People who know me know that I like to give advice, often unsolicited. I am clearly not too self-conscious about that – everybody holds on to an inner pearl of conviction that they have something to express that others would value. I’m just worse at hiding it, or whatever. So, on this momentous occasion of my second post to our blog, it’s only too tempting to dole out some hard-earned pointers.

Given my healthy self-image, I have no doubt that the secrets uncovered herein will definitely, absolutely improve your experience as a bright eyed and bushy tailed pre-med, new MD/PhDer, or PGY12 (we have studied… closely… our target audience). You will not find this anywhere else. So here we go: what I, with the benefit of hindsight and the rose tinted glasses of a new beginning, wish I had known starting out.

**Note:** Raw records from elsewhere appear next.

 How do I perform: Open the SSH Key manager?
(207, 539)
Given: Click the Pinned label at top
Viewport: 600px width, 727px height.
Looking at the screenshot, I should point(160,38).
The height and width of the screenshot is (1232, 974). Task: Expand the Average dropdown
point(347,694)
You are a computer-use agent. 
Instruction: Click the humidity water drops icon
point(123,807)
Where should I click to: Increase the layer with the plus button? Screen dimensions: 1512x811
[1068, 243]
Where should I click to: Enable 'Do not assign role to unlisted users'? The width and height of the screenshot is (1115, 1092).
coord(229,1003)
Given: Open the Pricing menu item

1) It’s the people, stupid. You’ve heard this a million times: Surround yourself with good mentors. Pick the person not the project (ideally both). Don’t ever think you are the smartest person in the room. Your peers are your greatest resource, etc. That’s all true. But there’s a catch: how do you make these judgment calls about complex people and environments quickly, and more importantly, accurately? On the one hand, you are hopefully aware of your own biases and prejudices, and of those of the people, be it friends or advisors, who are advising you. On the other, in the flurry of meetings and of a sea of new faces, first impressions and superficialities (e.g. polished lab websites and prestigious publications) provide lazy shortcuts to quick decisions. Looking back, it is easy to rationalize decisions (you will learn soon enough about post-hoc hypothesizing…). In the thick of it, however, how do you extrapolate a polite 15-minute conversation with a potential PI (lab head) to a potentially 4+ year-experience with them as the arbiter of your academic future? How do you go from a coffee chat with a happy grad student (with a mysterious, deep emptiness to their stare) to peacefully sharing cramped lab space and reagents?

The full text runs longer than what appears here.